連続式蒸留機の導入とヨンゲ/アウデの分岐
1831年、アイルランド人のイーニアス・コフィーによって連続式蒸留機(コフィー・スチル)が発明され、無味無臭の高純度ニュートラル・スピリッツの大量生産が可能となった。これによりモウトワインの使用量を大幅に減らした安価なジュネヴァの量産が可能となり、「ヨンゲ(Jonge:新しい)」スタイルが台頭した一方、伝統的な製法を守るものは「アウデ(Oude:古い)」スタイルとして明確に区別されるようになった。
イギリスへの伝播とジン・クレイズ
イギリス人がジュネヴァと大規模に接触した最初の機会は、三十年戦争(1618〜1648年)に参戦したイギリス兵が低地諸国でオランダ兵の飲む琥珀色の酒を目撃したことであった。イギリス兵はこれを「ダッチ・カレッジ」(Dutch Courage:「オランダの勇気」)と呼んで愛飲し、帰国後にその習慣を持ち帰った。
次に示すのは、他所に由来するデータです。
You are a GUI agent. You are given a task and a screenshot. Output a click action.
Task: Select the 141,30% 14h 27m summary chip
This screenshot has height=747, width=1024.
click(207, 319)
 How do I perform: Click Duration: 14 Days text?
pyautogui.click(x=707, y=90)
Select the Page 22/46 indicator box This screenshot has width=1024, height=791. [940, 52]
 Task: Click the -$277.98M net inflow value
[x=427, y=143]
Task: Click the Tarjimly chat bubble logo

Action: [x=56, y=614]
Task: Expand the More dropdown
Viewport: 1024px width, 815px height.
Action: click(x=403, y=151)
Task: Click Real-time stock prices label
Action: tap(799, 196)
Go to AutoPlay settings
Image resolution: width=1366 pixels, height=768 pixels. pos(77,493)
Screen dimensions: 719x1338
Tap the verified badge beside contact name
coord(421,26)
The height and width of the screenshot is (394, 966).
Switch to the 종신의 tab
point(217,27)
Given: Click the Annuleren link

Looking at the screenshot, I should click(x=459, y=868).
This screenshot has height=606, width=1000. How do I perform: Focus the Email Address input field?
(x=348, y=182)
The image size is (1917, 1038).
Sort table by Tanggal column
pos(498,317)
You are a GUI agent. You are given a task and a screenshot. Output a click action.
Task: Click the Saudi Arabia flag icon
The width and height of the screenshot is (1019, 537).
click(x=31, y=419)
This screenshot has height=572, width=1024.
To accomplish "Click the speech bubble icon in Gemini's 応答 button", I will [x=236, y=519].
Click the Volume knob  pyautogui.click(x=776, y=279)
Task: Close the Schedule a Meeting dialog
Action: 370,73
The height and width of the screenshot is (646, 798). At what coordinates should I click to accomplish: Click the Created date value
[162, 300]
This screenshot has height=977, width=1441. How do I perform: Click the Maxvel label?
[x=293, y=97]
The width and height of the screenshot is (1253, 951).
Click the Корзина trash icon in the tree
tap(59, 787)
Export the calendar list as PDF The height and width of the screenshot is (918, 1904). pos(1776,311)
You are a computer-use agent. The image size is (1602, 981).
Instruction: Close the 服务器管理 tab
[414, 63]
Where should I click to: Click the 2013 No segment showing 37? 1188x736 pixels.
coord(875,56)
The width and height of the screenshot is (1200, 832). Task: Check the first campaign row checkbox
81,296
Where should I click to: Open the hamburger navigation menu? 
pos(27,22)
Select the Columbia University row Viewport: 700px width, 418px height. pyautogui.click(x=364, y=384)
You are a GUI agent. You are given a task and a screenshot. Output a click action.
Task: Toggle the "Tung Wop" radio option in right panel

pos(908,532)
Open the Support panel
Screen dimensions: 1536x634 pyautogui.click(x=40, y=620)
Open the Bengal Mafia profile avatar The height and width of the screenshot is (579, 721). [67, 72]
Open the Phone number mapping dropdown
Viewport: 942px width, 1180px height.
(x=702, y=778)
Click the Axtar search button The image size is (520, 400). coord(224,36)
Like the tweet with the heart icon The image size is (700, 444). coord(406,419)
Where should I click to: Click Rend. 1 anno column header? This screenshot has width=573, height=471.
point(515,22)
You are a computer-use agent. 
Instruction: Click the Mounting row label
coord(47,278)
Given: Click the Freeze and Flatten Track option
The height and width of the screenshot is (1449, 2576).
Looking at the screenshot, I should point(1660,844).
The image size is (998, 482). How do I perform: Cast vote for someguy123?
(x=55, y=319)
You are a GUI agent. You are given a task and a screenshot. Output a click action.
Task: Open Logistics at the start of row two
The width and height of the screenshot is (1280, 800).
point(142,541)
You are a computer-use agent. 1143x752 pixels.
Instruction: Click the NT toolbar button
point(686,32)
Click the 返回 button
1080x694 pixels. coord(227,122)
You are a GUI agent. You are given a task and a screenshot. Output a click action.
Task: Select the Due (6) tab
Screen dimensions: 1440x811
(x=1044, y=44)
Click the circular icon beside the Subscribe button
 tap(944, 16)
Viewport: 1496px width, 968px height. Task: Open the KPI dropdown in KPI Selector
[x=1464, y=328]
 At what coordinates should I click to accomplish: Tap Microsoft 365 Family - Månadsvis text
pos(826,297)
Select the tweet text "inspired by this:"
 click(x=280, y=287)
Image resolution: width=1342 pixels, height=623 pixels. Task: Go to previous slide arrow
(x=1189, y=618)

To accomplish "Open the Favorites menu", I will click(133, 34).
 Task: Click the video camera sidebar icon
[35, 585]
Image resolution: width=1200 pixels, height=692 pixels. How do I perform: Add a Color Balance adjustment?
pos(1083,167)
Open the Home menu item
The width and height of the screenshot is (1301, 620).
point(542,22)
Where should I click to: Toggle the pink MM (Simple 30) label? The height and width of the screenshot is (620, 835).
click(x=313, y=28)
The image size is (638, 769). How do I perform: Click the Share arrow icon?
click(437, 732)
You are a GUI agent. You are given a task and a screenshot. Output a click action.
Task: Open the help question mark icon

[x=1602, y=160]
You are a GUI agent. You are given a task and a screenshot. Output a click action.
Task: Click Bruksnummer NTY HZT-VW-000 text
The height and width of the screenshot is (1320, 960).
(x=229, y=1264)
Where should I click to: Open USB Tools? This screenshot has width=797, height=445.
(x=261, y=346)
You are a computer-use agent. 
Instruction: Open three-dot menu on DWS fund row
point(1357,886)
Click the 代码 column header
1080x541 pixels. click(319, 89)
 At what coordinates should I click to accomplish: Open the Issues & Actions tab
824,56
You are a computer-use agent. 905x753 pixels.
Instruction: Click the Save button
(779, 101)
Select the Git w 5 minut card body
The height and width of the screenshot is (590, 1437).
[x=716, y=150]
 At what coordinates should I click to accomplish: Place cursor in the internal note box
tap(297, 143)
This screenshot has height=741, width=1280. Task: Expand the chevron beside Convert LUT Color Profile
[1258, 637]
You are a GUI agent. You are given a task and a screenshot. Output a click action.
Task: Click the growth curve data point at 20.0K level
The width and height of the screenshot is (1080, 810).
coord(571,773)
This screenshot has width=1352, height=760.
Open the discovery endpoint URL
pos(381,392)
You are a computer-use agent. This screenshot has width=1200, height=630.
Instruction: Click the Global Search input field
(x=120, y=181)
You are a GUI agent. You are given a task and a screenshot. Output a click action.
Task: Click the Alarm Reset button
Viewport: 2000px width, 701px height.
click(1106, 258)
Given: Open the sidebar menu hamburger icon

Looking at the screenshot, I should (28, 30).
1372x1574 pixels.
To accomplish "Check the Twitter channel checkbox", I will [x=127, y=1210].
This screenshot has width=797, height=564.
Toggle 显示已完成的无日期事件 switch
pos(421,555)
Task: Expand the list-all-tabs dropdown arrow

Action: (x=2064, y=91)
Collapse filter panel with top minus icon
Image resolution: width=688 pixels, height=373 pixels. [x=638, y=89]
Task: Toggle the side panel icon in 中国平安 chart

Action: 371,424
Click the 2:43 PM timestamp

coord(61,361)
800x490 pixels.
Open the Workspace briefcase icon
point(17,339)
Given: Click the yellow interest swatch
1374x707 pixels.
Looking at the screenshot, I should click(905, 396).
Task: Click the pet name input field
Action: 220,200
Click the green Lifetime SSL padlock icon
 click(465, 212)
1688年の名誉革命でオランダ総督ウィリアム3世がイギリス国王となると、宮廷でジュネヴァが愛飲されたことで貴族・上流階級への普及が加速した。さらに同王は対仏政策の一環としてフランス産ワイン・ブランデーに高関税を課す一方、1690年の蒸留酒規制緩和法により国内での穀物蒸留酒製造を奨励した。
この政策は、ジュネヴァ(イギリス人には「Gin」と短縮された)の急速な普及をもたらした反面、18世紀前半のロンドンで「ジン・クレイズ」(Gin Craze:狂気のジン時代)と呼ばれる深刻な社会問題を引き起こした。産業革命初期の貧困層が粗悪な密造ジンを大量消費し、治安悪化・乳児死亡率の急増をもたらした。この時代の惨状は、画家ウィリアム・ホガースの版画『ジン横丁』(Gin Lane)に活写されている。
ロンドン・ドライジンへの進化
19世紀にかけてイギリス政府は複数の「ジン法」(Gin Act)を制定して密造を取り締まり、最終的には大資本を持つ近代的な蒸留会社のみが生き残った。ゴードンやタンカレーなど現代にも続くブランドの基礎がこの時期に確立された。連続式蒸留機で製造された無味無臭のアルコールをベースとし、ジュニパーをはじめとする多様なボタニカルを加えたクリアで辛口の「ロンドン・ドライジン」が確立され、カクテル文化とともに世界へ普及した。
日本への伝来
日本における洋酒としてのジュネヴァの受容は、鎖国体制下の江戸時代、長崎の出島を通じてのことである。キリスト教布教を行わないことを条件に貿易の独占権を認められたオランダ東インド会社(VOC)の帆船が年に数回長崎に入港する際、積荷にはジュネヴァの陶製ボトル(クレイジャグ)が含まれていた。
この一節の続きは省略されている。